Once the line containing "Νεότερη ανάρτηση (154, 527)" is found in the records below, return it and each following line exactly, up to and including the line containing "Image resolution: width=233, height=2576.", and nothing else.

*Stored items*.
-.-.-
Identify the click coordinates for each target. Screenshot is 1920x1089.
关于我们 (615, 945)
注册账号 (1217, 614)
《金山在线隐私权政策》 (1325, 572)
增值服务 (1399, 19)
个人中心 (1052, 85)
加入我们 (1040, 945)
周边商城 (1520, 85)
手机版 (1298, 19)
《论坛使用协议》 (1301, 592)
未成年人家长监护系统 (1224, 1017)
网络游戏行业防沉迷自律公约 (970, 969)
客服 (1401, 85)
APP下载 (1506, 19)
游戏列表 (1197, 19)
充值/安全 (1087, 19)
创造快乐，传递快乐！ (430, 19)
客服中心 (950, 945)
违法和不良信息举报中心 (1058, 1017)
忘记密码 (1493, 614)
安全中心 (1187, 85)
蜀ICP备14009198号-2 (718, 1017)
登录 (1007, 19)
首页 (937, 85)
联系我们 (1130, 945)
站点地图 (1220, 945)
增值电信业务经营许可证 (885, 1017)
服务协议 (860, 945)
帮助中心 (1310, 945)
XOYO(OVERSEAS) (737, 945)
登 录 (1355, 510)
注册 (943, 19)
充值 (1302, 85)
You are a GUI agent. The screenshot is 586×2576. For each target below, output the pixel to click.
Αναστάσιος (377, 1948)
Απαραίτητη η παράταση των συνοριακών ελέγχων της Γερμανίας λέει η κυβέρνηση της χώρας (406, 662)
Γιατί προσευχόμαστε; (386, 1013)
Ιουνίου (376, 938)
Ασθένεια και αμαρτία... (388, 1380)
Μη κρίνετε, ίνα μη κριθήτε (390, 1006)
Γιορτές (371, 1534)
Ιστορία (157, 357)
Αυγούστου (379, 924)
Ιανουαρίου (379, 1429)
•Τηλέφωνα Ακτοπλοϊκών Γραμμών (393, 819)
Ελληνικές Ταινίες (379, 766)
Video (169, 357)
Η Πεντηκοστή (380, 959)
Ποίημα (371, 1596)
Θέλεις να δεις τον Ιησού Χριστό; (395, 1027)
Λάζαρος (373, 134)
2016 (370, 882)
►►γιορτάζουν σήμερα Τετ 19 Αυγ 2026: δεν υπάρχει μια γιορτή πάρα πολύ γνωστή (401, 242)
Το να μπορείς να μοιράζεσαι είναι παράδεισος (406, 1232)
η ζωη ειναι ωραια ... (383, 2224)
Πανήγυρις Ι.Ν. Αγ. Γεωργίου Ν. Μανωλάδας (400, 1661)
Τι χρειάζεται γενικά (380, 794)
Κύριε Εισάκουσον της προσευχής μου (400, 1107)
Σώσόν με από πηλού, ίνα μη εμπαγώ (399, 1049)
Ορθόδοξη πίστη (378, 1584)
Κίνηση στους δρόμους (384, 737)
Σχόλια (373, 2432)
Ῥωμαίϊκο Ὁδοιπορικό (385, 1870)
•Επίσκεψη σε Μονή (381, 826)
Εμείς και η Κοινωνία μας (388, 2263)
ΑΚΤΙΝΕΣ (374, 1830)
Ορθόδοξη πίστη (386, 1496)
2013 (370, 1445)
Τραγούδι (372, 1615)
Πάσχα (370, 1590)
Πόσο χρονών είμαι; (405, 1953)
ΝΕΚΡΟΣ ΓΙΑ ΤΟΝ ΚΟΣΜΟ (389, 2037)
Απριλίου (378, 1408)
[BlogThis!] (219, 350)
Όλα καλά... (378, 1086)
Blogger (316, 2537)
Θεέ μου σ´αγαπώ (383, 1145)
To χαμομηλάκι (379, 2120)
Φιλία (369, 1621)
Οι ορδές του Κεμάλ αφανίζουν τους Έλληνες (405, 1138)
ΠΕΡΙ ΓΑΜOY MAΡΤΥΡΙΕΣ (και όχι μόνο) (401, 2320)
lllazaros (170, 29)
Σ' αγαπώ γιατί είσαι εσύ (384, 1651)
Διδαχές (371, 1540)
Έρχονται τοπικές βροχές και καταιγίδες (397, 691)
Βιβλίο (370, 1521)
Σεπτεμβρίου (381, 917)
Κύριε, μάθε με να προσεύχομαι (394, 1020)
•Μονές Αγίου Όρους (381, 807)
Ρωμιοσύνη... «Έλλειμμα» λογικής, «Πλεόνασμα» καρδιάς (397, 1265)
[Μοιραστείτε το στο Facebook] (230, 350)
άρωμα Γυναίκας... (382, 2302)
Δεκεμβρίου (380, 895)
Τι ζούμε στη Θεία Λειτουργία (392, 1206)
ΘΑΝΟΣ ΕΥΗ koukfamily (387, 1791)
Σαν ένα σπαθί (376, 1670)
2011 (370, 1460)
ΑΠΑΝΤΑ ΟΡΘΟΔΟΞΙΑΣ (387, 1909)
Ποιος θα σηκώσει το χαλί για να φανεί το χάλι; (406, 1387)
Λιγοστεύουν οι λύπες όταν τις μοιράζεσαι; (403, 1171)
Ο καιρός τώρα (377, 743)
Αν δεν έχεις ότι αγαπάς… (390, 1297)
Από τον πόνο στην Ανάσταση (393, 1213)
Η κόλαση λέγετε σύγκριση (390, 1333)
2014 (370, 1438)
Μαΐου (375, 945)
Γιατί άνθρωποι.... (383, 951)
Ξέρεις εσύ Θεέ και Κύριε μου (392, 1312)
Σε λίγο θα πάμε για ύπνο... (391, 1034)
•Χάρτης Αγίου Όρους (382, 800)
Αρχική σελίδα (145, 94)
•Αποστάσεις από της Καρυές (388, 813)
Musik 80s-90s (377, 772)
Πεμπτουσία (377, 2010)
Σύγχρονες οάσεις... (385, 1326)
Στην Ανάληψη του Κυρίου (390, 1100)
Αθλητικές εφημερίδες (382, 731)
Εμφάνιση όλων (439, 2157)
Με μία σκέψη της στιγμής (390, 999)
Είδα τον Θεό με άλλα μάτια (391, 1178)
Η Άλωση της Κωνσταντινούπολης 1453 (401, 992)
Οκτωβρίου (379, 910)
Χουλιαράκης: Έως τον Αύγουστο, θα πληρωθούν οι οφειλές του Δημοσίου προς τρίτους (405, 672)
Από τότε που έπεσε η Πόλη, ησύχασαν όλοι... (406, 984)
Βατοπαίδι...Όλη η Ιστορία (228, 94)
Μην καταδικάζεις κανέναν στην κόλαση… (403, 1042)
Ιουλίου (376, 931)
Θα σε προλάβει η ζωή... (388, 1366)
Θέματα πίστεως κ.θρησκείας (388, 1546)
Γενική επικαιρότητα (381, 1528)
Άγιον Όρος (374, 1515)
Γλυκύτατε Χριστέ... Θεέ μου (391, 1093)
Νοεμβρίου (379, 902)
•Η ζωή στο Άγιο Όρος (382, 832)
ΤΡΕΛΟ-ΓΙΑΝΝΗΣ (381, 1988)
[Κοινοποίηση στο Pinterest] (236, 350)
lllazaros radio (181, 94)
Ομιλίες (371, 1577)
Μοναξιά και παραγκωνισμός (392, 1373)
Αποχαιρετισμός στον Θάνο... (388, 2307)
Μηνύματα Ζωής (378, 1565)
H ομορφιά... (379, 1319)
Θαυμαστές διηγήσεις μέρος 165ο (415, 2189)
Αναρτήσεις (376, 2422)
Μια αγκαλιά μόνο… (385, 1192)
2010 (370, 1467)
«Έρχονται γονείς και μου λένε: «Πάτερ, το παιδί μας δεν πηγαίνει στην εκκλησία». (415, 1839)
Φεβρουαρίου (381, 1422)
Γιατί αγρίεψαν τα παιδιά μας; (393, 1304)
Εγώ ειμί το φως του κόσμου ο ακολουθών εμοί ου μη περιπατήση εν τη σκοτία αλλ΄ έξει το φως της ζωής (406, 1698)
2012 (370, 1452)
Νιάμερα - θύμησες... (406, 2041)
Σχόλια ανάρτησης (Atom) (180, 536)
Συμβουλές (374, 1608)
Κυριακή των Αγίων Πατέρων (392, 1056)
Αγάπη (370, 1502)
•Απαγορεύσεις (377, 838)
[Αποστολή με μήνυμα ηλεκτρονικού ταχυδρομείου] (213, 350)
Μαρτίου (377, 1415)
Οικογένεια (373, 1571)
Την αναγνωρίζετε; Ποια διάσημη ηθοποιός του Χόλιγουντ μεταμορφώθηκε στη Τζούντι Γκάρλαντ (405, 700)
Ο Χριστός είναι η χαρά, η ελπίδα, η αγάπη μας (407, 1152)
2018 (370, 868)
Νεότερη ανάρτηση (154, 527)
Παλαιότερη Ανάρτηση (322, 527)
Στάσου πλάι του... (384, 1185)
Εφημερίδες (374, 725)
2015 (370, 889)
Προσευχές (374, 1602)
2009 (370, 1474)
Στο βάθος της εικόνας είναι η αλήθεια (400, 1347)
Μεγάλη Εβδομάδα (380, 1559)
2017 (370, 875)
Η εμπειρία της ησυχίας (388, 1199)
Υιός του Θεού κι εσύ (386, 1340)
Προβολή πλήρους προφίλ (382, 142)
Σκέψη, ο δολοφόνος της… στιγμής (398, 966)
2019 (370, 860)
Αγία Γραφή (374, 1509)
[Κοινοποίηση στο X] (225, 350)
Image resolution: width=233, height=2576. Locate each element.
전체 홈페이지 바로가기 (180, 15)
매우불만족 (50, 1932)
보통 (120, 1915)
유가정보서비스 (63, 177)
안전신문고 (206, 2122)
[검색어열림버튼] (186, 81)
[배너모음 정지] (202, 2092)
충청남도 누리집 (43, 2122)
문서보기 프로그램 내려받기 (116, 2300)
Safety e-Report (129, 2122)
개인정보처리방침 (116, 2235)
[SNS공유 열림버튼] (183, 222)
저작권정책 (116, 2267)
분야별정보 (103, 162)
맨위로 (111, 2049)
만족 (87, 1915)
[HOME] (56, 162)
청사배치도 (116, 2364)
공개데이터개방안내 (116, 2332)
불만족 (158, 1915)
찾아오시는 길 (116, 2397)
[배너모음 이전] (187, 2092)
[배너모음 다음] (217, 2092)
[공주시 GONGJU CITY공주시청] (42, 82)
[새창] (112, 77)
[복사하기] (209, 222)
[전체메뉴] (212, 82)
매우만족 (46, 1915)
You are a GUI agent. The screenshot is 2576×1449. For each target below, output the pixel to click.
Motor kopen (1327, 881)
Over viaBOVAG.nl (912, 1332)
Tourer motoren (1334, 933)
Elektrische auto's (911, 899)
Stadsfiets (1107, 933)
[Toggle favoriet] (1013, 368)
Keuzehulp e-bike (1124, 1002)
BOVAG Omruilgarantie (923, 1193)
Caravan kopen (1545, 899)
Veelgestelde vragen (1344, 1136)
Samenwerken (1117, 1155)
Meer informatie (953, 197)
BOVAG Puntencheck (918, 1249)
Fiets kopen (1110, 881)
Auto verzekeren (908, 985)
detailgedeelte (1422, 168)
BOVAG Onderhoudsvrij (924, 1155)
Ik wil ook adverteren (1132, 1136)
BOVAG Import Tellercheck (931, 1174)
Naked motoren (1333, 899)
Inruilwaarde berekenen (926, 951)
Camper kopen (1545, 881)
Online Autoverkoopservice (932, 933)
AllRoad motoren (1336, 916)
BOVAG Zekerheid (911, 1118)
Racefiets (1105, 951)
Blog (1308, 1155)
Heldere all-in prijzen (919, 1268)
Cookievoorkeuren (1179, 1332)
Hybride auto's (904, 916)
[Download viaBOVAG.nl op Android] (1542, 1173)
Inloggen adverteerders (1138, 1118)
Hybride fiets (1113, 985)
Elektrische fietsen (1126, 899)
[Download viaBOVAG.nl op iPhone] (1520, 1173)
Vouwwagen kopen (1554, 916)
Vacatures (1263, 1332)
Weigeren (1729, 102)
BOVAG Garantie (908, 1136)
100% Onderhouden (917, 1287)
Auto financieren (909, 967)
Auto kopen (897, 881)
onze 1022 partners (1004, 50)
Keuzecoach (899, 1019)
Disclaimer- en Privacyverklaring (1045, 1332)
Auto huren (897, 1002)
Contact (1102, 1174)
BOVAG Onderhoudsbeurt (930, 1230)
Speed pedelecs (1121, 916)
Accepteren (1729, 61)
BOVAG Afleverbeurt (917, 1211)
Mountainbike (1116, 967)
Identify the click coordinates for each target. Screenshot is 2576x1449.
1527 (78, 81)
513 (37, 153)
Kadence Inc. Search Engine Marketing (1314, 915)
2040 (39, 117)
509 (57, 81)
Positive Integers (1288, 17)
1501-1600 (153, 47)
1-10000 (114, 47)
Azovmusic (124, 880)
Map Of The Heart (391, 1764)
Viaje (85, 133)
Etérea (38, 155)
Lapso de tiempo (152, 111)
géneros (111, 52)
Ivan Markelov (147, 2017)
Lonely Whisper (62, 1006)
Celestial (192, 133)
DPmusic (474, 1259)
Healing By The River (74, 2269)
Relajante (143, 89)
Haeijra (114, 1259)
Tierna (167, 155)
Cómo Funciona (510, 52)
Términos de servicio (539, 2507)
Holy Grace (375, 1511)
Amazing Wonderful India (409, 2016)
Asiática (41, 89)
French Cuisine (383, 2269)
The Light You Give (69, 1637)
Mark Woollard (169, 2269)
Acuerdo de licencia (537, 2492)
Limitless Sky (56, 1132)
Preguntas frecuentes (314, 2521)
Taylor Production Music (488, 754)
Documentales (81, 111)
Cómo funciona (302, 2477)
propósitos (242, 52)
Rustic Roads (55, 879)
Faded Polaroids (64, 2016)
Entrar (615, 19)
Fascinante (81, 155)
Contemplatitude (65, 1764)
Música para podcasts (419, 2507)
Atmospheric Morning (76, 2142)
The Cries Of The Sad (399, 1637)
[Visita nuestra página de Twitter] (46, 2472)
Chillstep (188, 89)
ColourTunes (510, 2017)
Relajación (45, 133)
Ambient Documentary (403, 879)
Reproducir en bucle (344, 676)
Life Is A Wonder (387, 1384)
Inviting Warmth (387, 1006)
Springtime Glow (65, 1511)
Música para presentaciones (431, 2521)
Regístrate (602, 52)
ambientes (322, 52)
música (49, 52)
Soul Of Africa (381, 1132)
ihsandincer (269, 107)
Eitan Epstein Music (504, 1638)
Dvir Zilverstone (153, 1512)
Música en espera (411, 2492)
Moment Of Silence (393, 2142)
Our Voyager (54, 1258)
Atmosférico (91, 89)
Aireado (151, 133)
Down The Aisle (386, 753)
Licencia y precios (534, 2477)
-.-.-
*Expected answer*.
Νεότερη ανάρτηση (154, 527)
Παλαιότερη Ανάρτηση (322, 527)
Στάσου πλάι του... (384, 1185)
Εφημερίδες (374, 725)
2015 (370, 889)
Προσευχές (374, 1602)
2009 (370, 1474)
Στο βάθος της εικόνας είναι η αλήθεια (400, 1347)
Μεγάλη Εβδομάδα (380, 1559)
2017 (370, 875)
Η εμπειρία της ησυχίας (388, 1199)
Υιός του Θεού κι εσύ (386, 1340)
Προβολή πλήρους προφίλ (382, 142)
Σκέψη, ο δολοφόνος της… στιγμής (398, 966)
2019 (370, 860)
Αγία Γραφή (374, 1509)
[Κοινοποίηση στο X] (225, 350)
Image resolution: width=233, height=2576. Locate each element.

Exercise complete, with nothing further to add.